T-Rump — Demented, Deranged, Dotty

May 5, 2017

Sunshine finally this late Friday afternoon on California’s north coast, and reportedlyMostly Sunny‘ from now until the end of next week.
Maybe spring time has at last arrived…

Too much rain makes crazy — the T-Rump is fucking insane.
Yesterday, Psychologist John Gartner in USAToday nailed the nut:

A year ago, I warned that “the idea that Trump is going to settle down and become presidential when he achieves power is wishful thinking.”
Trump, like many successful people, shows biological signs of hypomania — a mild and more functional expression of bipolar genes that manifest in energy, confidence, creativity, little need for sleep, as well as arrogance, impulsivity, irritability and diminished judgment.
As is often typical, when Trump has achieved great success, his hypomania has increased with disastrous consequences.’

(Illustration: Edvard Munch‘s ‘The Scream,’ lithograph version, found here).

Last month, Gartner in US News & World Report on the horrid T-Rump brain:

The problem with Trump, Gartner argues, is that he displays signs of “malignant narcissim” — a personality disorder that includes anti-social behavior, paranoia and a tendency to live in one’s own, self-aggrandizing reality.
And it’s not curable, Gartner says.
“The abnormal is being normalized. That’s how dictatorships work. They take over the definition of reality,” says Gartner, who began the “Duty to Warn” movement to oust Trump.

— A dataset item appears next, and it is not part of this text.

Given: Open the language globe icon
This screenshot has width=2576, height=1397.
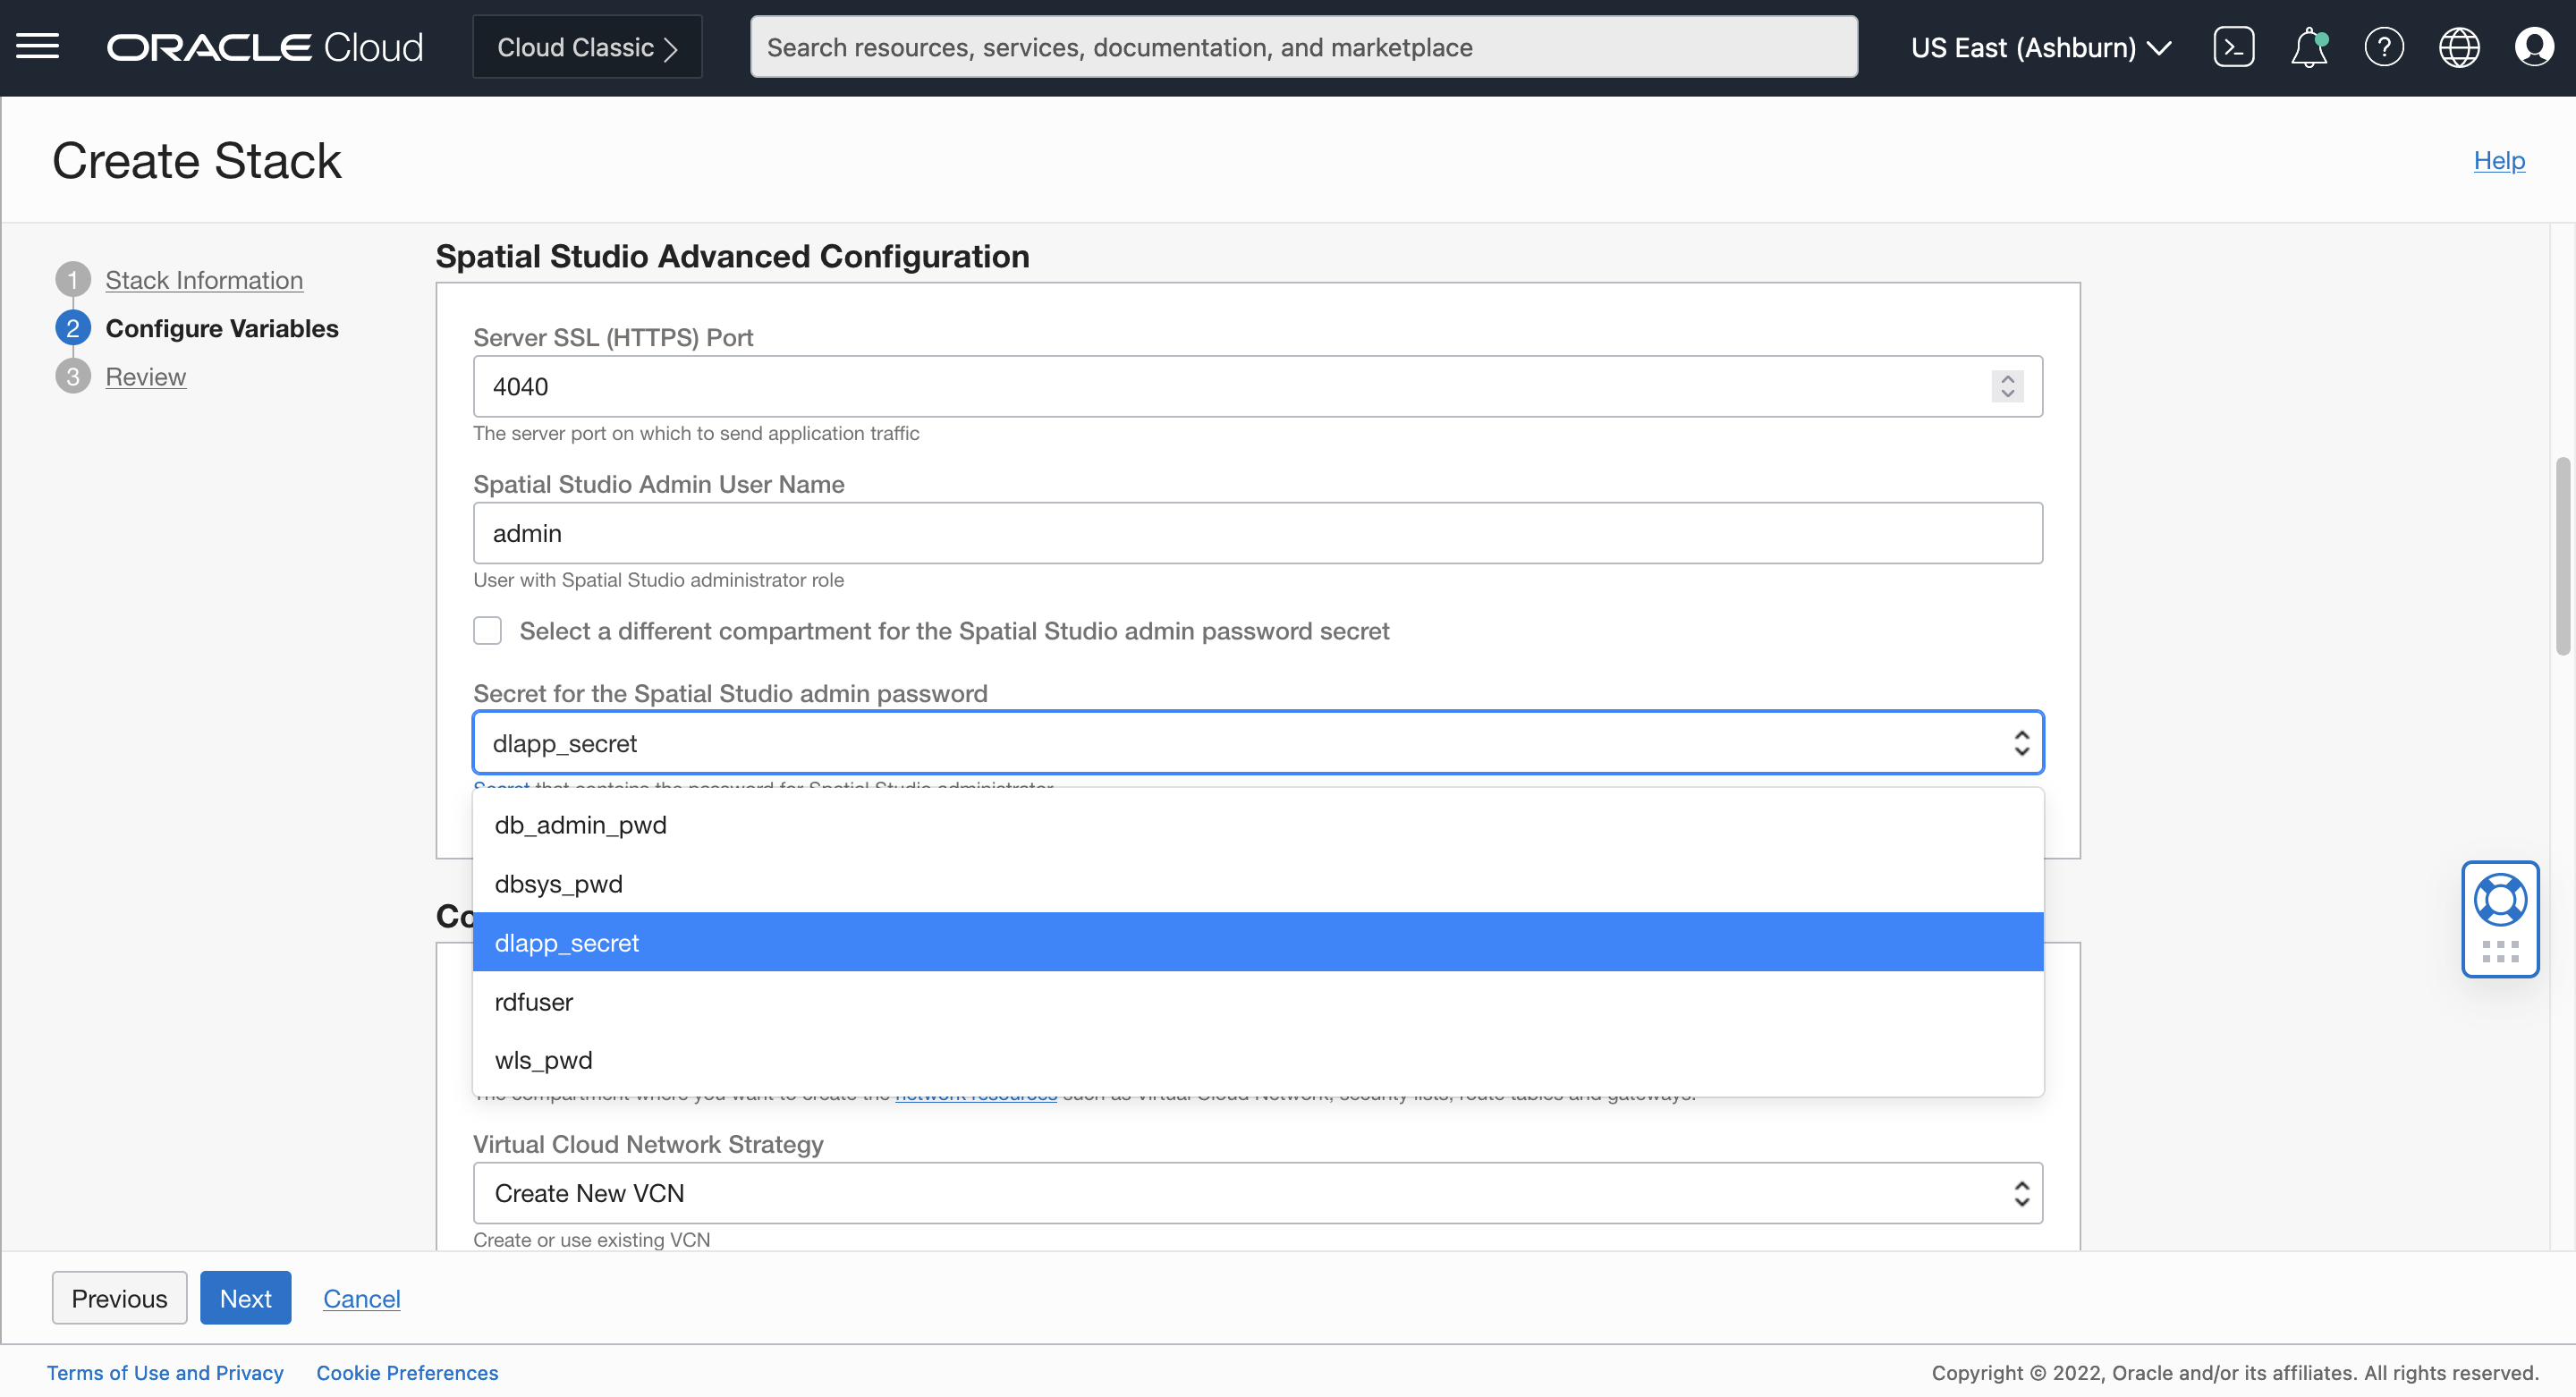Looking at the screenshot, I should tap(2458, 47).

Maybe the problem is there’s too-many T-Rumps, a mental basket case packed full of nutcase orange-flavored assholes. In this regard, the always-delightful Gail Collins in her column at the New York Times yesterday explains the various manifestations of the crazed T-Rump psych — read the whole thing, hilarious, and right on.
High points:

You remember the Somewhat Normal Republican Trump, who answers to both SNORE and SNORT, depending on his energy level at the moment.
He mainly likes to repeal federal regulations — free mentally ill people to buy guns; don’t let a little clean water stand between coal owners and their yen to dump trash.
Last week SNORT issued a tax reform plan that was classic G.O.P. in its extreme vagueness on how to pay for its multitude of cuts. (“Eliminate tax breaks for special interests.”)
Then suddenly, out of nowhere, came Weirdly Liberal Trump (WELT).
He mused about breaking up the big banks; special aide Ivanka plugged helping Syrian refugees.
Liberal Trump even expressed interest in a gas tax hike to pay for infrastructure repairs.

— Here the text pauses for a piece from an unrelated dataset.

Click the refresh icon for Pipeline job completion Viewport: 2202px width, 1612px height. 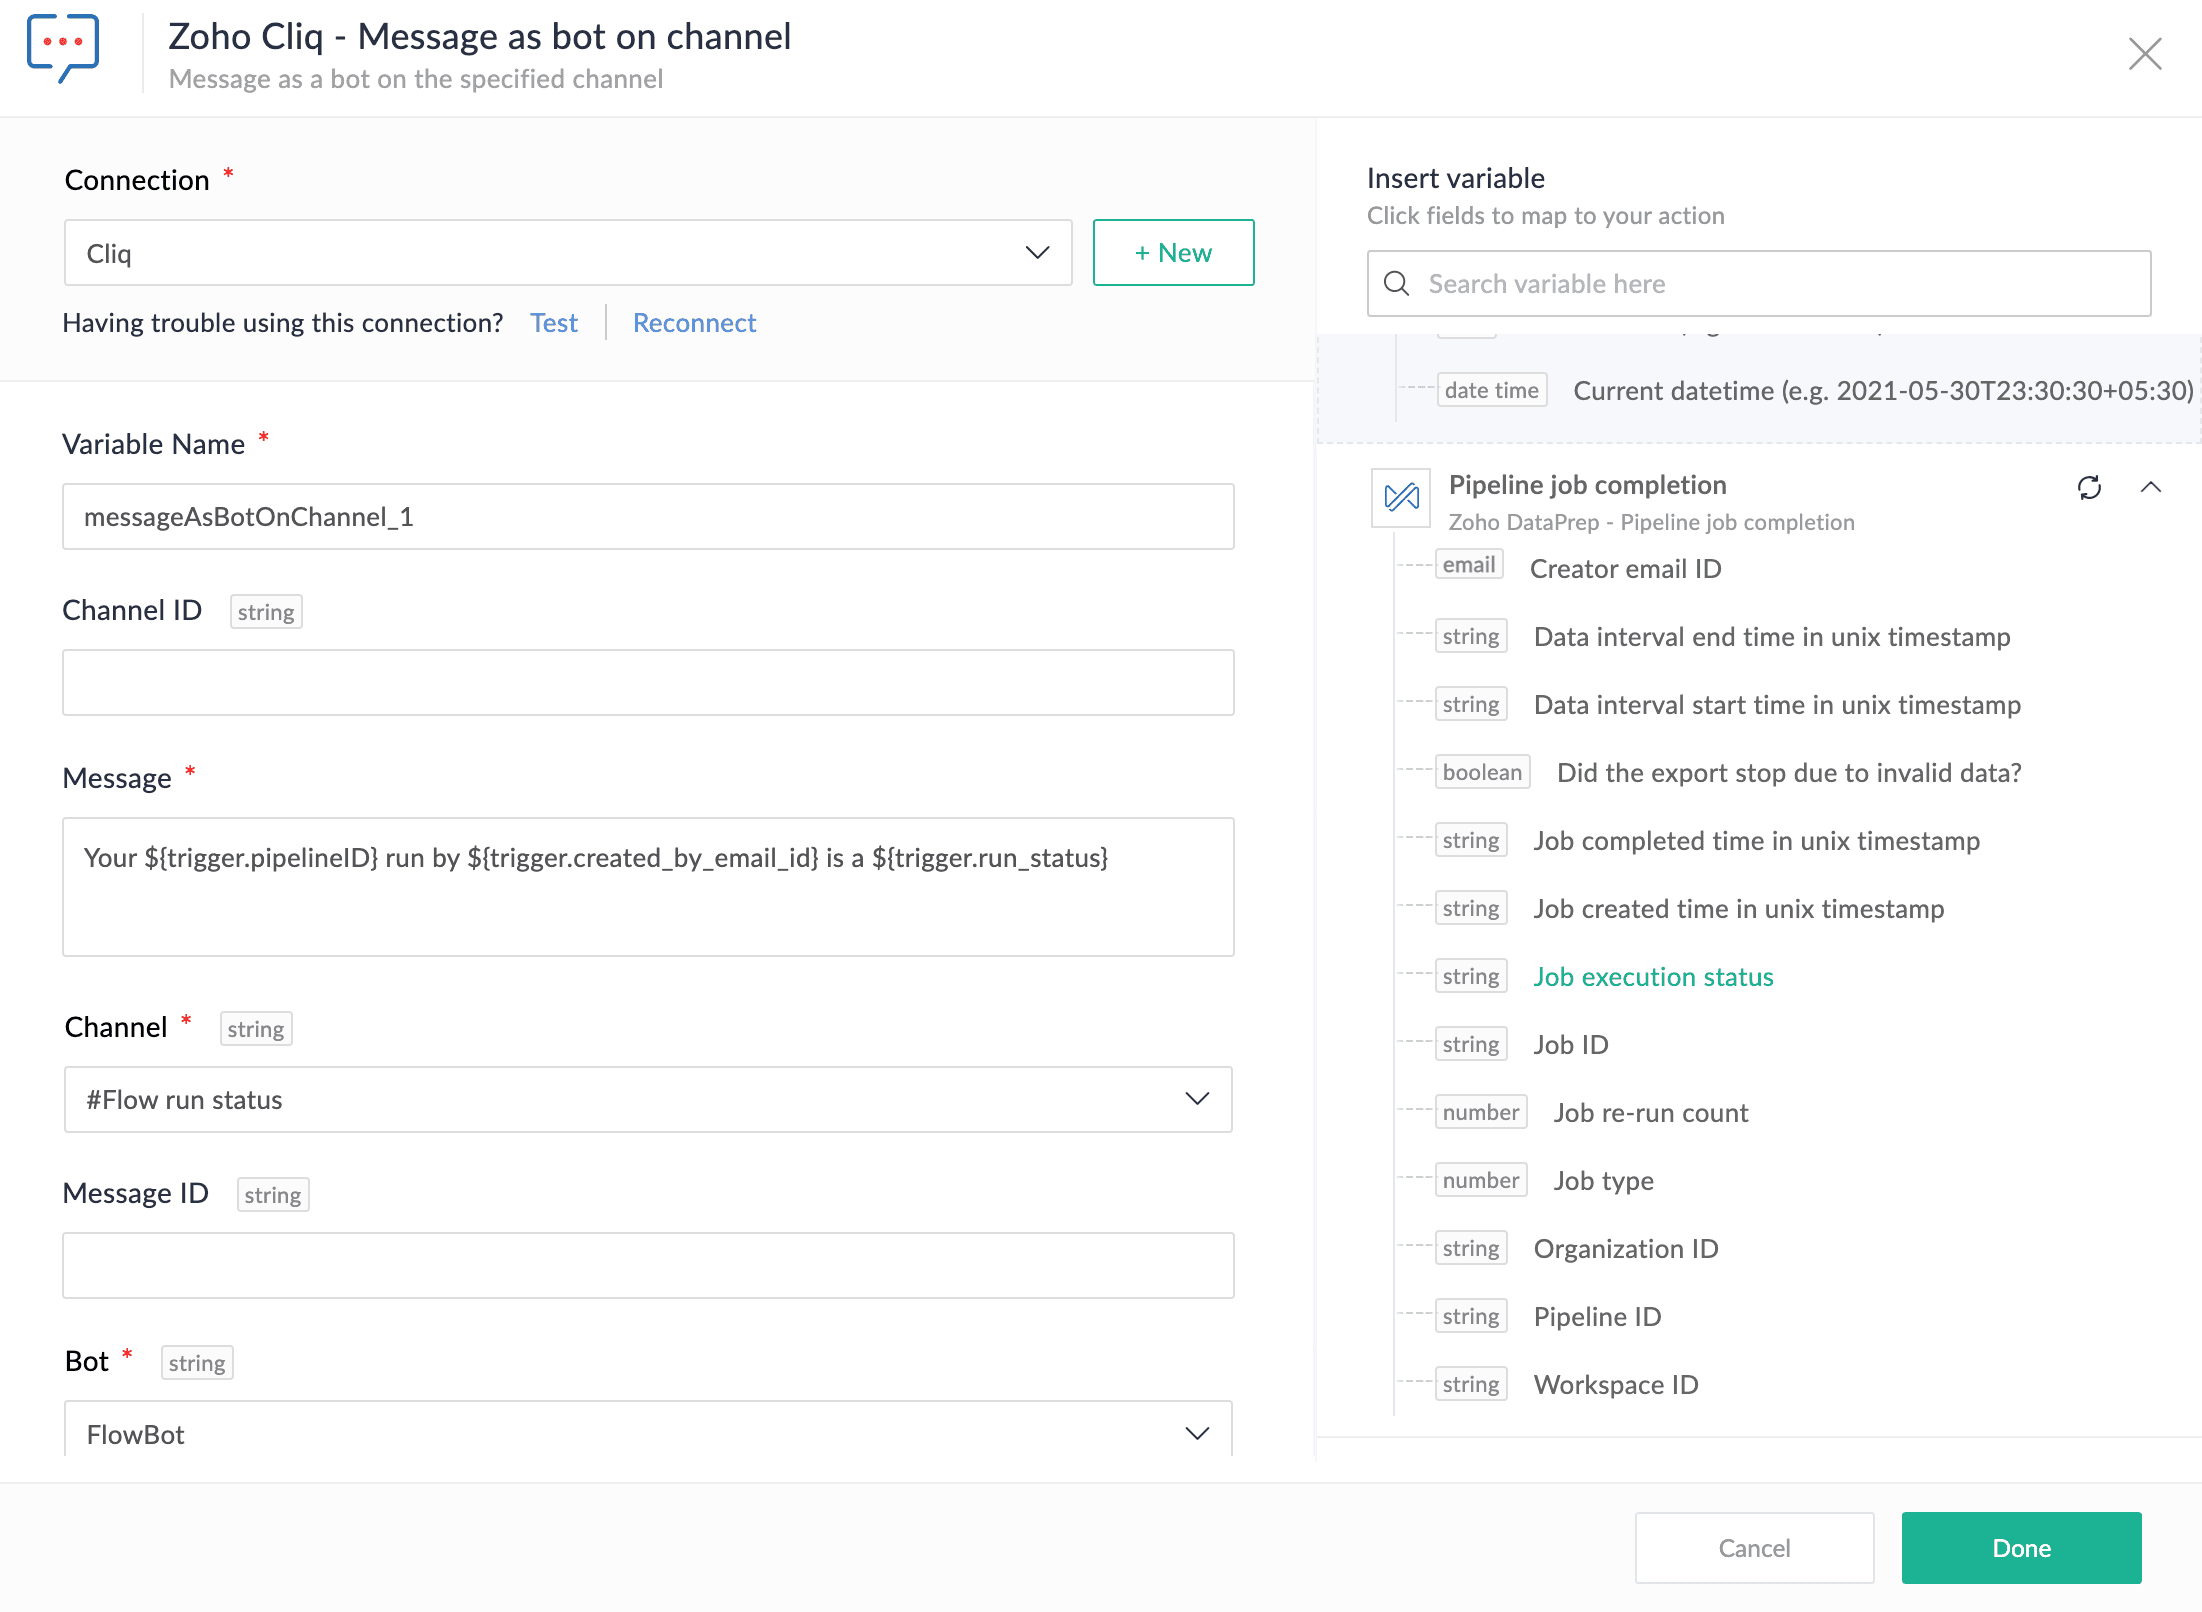(x=2089, y=488)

WELT wants to be the progressive hero.
“Pre-existing conditions are in the bill. And I mandate it. I said, ‘Has to be,’” Trump told CBS’s John Dickerson.
That was shortly before Trump went off the handle when Dickerson asked about his claims of being wiretapped by Barack Obama.
“I don’t stand by anything,” Trump said, unnecessarily, before he tossed Dickerson out of the Oval Office for pressing him on the matter.
Viewers got to witness a transformation from the new liberal presidential version to the very familiar Nearly Unhinged Trump (NUT). Actually, this one often seems more along the line of Totally Unhinged, but then we’d have to call him TUT.